TASK SET
a – Reproduce the stretch of the HAST commit from "Modified: head/sbin/hastd/parse.y" through "curres->hr_replication == HAST_REPLICATION_MEMSYNC ?", switching "pjdlog_warning" to "pjdlog_notice".
b – Answer these questions about the HAST commit, marking each answer to match its question.
(i) What new revision number does it record?
(ii) What date does the .Dd line in hast.conf.5 change to?
(iii) Which replication mode does the parser fall back to when memsync is configured?

** start READING PASSAGE **

Author: pjd
Date: Thu Oct 27 20:32:57 2011
New Revision: 226859
URL: http://svn.freebsd.org/changeset/base/226859

Log:
  Implement 'async' mode for HAST.
  
  MFC after:    3 days

Modified:
  head/sbin/hastd/hast.conf.5
  head/sbin/hastd/parse.y
  head/sbin/hastd/primary.c

Modified: head/sbin/hastd/hast.conf.5
==============================================================================
--- head/sbin/hastd/hast.conf.5 Thu Oct 27 20:23:03 2011        (r226858)
+++ head/sbin/hastd/hast.conf.5 Thu Oct 27 20:32:57 2011        (r226859)
@@ -28,7 +28,7 @@
 .\"
 .\" $FreeBSD$
 .\"
-.Dd May 20, 2011
+.Dd October 27, 2011
 .Dt HAST.CONF 5
 .Os
 .Sh NAME
@@ -224,9 +224,6 @@ completes.
 This is the fastest and the most dangerous replication mode.
 This mode should be used when replicating to a distant node where
 latency is too high for other modes.
-The
-.Ic async
-replication mode is currently not implemented.
 .El
 .It Ic checksum Aq algorithm
 .Pp

Modified: head/sbin/hastd/parse.y
==============================================================================
--- head/sbin/hastd/parse.y     Thu Oct 27 20:23:03 2011        (r226858)
+++ head/sbin/hastd/parse.y     Thu Oct 27 20:32:57 2011        (r226859)
@@ -301,11 +301,9 @@ yy_config_parse(const char *config, bool
                         */
                        curres->hr_replication = depth0_replication;
                }
-               if (curres->hr_replication == HAST_REPLICATION_MEMSYNC ||
-                   curres->hr_replication == HAST_REPLICATION_ASYNC) {
+               if (curres->hr_replication == HAST_REPLICATION_MEMSYNC) {
                        pjdlog_warning("Replication mode \"%s\" is not 
implemented, falling back to \"%s\".",
-                           curres->hr_replication == HAST_REPLICATION_MEMSYNC ?
-                           "memsync" : "async", "fullsync");
+                           "memsync", "fullsync");
                        curres->hr_replication = HAST_REPLICATION_FULLSYNC;
                }
                if (curres->hr_checksum == -1) {

Modified: head/sbin/hastd/primary.c
==============================================================================
--- head/sbin/hastd/primary.c   Thu Oct 27 20:23:03 2011        (r226858)
+++ head/sbin/hastd/primary.c   Thu Oct 27 20:32:57 2011        (r226859)
@@ -89,6 +89,15 @@ struct hio {
         * Structure used to communicate with GEOM Gate class.

** end READING PASSAGE **
** start DATA ROWS **

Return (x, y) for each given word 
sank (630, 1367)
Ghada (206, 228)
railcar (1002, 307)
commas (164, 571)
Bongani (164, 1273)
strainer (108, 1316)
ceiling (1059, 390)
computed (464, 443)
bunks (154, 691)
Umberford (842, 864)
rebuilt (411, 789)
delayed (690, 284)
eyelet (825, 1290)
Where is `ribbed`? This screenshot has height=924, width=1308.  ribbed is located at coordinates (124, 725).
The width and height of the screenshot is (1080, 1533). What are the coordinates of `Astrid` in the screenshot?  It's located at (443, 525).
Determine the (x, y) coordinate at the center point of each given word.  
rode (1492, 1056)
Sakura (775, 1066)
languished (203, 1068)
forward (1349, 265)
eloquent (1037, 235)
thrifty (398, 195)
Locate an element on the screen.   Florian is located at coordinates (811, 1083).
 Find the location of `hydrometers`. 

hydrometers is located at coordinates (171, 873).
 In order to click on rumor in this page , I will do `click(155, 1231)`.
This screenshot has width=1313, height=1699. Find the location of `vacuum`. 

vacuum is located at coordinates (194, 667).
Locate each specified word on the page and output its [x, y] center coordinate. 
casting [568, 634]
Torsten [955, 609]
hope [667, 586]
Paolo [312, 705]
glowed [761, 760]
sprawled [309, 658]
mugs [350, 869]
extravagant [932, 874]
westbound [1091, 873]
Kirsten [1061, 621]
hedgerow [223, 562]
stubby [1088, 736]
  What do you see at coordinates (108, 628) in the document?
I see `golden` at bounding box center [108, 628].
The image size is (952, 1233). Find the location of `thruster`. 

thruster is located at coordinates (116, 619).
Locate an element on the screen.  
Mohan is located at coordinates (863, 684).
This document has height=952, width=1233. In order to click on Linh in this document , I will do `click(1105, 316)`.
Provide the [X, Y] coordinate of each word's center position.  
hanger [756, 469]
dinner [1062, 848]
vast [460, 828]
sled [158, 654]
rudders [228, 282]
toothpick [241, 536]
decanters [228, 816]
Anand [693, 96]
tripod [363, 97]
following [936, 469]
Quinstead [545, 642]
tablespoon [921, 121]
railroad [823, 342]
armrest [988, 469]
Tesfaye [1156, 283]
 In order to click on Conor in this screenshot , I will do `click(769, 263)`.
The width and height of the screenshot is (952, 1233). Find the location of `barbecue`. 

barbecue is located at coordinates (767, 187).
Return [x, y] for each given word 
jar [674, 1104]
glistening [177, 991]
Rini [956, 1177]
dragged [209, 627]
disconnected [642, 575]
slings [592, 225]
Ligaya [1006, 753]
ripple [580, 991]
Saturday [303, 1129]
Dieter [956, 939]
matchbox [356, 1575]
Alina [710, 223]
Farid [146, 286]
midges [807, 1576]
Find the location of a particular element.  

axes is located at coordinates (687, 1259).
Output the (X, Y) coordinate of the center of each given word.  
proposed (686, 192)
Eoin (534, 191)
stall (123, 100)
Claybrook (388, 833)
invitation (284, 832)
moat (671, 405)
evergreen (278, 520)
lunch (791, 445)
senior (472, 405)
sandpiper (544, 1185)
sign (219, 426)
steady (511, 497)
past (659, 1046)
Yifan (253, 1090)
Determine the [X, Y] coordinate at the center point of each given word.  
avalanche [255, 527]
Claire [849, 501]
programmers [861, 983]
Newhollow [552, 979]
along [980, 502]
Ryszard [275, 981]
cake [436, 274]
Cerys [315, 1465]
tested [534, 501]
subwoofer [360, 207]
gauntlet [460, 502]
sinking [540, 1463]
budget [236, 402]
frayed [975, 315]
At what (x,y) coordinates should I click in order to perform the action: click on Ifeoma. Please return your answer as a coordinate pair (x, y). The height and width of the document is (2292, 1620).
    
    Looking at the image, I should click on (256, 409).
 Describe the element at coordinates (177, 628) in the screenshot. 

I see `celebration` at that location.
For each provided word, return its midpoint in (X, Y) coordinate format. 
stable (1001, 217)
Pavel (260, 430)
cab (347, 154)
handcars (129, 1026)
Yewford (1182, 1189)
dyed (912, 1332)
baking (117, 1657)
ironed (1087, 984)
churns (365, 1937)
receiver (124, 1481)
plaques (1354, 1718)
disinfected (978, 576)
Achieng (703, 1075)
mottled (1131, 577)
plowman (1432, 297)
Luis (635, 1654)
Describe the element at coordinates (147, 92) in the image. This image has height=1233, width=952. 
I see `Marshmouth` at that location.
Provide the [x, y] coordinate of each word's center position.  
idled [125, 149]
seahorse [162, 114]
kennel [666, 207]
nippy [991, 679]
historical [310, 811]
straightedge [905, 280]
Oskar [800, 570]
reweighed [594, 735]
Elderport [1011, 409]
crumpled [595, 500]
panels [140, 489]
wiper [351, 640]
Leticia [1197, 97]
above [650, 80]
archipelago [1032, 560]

** end DATA ROWS **

ANSWERS TO THE EXERCISES
a –
Modified: head/sbin/hastd/parse.y
==============================================================================
--- head/sbin/hastd/parse.y     Thu Oct 27 20:23:03 2011        (r226858)
+++ head/sbin/hastd/parse.y     Thu Oct 27 20:32:57 2011        (r226859)
@@ -301,11 +301,9 @@ yy_config_parse(const char *config, bool
                         */
                        curres->hr_replication = depth0_replication;
                }
-               if (curres->hr_replication == HAST_REPLICATION_MEMSYNC ||
-                   curres->hr_replication == HAST_REPLICATION_ASYNC) {
+               if (curres->hr_replication == HAST_REPLICATION_MEMSYNC) {
                        pjdlog_notice("Replication mode \"%s\" is not 
implemented, falling back to \"%s\".",
-                           curres->hr_replication == HAST_REPLICATION_MEMSYNC ?

b –
(i) 226859
(ii) October 27, 2011
(iii) fullsync